For some reason Susan’s expression immediately relaxed. Her next words came more easily, almost impetuously, as though a confidence withdrawn had been suddenly renewed.
“If I am, I shall be one all my life. That’s what I want you to understand, Bryan: if you find me too—too difficult now, I don’t believe I shall ever be easier. I can’t pretend. I can’t behave as though things aren’t important, when I know they are. Things you think are too little to worry about. I’ve tried—it does sound priggish, and I know it—to set a guard about myself.…”
There was a long silence. They were both too much moved for speech; they were both suddenly humbled, Susan before the vision of a perfect integrity, a holiness of the mind, Bryan before the reflection of it through Susan. It was the deepest emotion he had known, and so strange to him that he could not understand, but only feel. His words, when at last they came, and inadequate as they were, had at least sincerity to strengthen them.

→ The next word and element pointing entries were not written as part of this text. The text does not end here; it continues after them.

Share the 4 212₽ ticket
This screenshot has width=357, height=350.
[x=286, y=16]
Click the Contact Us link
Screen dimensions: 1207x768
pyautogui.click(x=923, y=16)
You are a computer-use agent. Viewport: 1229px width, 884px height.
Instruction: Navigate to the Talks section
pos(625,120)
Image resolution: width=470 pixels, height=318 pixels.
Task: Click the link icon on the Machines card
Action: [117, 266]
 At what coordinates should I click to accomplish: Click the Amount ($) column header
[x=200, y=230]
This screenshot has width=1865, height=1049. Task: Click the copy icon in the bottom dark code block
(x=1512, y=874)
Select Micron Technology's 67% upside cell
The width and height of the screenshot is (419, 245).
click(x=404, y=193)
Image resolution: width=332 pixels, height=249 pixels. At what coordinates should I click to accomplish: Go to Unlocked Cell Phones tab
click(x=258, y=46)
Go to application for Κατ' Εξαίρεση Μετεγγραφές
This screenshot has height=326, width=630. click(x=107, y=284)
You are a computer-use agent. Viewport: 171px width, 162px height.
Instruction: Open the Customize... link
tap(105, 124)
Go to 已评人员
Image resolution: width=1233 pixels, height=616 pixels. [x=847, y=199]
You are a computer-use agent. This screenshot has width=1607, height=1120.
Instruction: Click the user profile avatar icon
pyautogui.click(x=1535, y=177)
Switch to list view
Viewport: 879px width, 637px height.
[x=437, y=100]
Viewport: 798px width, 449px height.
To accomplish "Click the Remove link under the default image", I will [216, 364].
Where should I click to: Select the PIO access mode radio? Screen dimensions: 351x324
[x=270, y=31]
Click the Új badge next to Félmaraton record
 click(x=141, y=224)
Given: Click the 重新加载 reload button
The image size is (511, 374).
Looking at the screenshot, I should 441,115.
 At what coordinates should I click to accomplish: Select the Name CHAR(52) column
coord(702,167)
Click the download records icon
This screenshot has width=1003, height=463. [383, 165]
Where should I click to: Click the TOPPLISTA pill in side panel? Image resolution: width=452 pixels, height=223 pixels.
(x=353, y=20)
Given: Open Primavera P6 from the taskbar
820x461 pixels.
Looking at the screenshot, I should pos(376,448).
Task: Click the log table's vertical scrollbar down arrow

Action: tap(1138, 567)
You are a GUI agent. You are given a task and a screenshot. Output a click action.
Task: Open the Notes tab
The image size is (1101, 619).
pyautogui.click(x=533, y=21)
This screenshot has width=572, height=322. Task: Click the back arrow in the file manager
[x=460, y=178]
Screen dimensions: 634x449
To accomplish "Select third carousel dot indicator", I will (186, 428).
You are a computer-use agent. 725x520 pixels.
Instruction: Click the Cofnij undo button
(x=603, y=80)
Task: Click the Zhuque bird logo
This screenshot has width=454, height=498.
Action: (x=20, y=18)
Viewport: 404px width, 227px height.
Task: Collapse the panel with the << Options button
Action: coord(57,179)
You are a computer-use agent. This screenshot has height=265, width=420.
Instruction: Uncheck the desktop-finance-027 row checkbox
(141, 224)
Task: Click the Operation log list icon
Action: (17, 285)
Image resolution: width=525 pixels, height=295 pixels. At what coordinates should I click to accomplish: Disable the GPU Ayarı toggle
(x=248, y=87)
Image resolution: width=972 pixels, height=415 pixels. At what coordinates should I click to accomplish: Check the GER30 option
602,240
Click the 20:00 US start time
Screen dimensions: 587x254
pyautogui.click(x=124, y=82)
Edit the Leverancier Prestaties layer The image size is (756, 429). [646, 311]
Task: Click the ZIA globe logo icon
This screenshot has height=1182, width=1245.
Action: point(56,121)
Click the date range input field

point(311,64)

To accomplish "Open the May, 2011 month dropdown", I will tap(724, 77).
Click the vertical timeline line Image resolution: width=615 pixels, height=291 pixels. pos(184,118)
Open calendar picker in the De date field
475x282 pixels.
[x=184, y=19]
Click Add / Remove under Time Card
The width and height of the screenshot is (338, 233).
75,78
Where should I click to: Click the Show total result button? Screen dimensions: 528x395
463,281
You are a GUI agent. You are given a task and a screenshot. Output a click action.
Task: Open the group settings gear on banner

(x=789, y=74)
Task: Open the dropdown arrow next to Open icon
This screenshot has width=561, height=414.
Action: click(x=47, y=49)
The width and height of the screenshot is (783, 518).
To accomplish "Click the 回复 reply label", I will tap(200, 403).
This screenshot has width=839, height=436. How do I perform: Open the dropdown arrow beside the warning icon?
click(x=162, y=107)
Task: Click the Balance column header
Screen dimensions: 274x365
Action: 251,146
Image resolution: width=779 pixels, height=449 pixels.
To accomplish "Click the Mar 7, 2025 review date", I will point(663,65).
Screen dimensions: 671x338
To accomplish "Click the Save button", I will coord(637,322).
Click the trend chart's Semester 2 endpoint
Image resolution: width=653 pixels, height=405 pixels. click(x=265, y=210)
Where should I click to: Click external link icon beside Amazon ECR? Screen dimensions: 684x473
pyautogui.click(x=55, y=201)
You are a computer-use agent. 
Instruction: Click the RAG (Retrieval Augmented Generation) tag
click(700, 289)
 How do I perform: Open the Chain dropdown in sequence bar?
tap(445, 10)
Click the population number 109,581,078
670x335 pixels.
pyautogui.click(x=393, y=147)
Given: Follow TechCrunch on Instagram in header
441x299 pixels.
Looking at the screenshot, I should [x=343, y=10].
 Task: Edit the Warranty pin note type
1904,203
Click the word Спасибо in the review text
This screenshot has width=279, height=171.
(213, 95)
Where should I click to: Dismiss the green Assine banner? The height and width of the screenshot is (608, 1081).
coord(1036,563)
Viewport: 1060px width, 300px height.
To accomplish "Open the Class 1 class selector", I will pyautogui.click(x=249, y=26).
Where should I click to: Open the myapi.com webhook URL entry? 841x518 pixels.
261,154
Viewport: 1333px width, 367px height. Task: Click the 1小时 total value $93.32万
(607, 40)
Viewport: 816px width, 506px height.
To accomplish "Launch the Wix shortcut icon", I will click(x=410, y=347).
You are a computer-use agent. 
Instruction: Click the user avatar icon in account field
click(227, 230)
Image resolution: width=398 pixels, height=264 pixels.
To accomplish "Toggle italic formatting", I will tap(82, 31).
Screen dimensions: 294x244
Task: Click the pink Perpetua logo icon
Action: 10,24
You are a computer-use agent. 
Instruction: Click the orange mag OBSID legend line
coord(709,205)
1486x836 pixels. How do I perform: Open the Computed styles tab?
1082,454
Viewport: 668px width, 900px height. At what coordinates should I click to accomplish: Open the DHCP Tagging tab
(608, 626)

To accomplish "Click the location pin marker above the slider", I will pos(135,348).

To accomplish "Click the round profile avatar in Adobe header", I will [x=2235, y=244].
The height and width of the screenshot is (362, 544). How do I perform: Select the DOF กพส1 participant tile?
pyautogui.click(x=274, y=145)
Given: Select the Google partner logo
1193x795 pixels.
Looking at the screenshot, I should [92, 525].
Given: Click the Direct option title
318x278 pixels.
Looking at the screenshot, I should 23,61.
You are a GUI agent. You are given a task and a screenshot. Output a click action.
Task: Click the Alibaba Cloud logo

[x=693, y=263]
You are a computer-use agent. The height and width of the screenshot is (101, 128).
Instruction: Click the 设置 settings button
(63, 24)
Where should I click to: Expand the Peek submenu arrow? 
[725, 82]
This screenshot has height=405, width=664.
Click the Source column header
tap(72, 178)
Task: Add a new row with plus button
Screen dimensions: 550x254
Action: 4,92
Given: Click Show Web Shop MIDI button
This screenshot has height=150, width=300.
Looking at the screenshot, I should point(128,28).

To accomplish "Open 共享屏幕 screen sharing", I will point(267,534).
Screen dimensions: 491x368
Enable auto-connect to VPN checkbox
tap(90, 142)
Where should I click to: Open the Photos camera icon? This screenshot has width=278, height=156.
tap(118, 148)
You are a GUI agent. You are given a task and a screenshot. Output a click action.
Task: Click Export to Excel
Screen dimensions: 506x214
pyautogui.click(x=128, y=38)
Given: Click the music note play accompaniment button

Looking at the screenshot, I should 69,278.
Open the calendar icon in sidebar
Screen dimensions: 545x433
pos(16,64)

“You’re the best thing there ever was, Susan. You make me feel one of the worst.”
She reached out behind her—she was now walking a little in front of him—and felt for his hand. He took it and plunged on.
“You’ve got such hellishly—such heavenly—high standards. You—you’ll have to haul me up to them.”
“Can I, my dear?”
“If you want to, you know you can. Only—pull hard.”
She drew him close beside her, and they finished their walk like lovers.
3
That night, for the first time since her arrival at Muzin, Julia was unhappy. She told herself three fortunes, and each was worse than the last: she was going to have trouble in old age, and be jilted by a fair stranger, and suffer disappointment in her plans. Nor was she in the least surprised, for everything was going wrong already. Her successful raid on Aix had produced totally unexpected consequences, and so had her scheme for the discomfiture of Bryan Relton. He and Susan had returned to the Villa trailing positive clouds of glory: th
ey spent the whole evening walking up and down the terrace discussing his career. “It can’t last,” thought Julia; but when she looked at her daughter’s face she almost doubted. Susan was so strong-minded! But even if she gained complete ascendency, if she managed to hold Bryan’s nose to the grindstone and turn him into a pillar of the law, she couldn’t change his nature. He might behave like a solid pillar for year after year, but one day he would crack, and then down would come all Susan’s firmly-built house. “Perhaps it’s that lunch,” thought Julia, quite aghast at her own gloomy prescience. “Rich food never did agree with me.…” But she knew she was fooling herself; rich food as a rule was just what she throve on. However, she went to her room and took a soda-mint, and either that or her long night’s sleep did her good. She woke up still feeling melancholy, but only gently and sentimentally so; and since it was an instinct with her always to make the most of any emotion, she slipped out alone and bent her steps towards the ruined pavilion.
Chapter 14
1
It was more dilapidated than Julia had thought—doubly so, indeed, for even the repairs were themselves in need of repairing. A sheet of zinc under the roof no longer kept out any but the mildest weather; in every wall long zigzag cracks split the superimposed plaster. There were seedlings between the boards, cobwebs under the beams; and the only elegant thing there was a little slender grey-green lizard that fled at Julia’s step.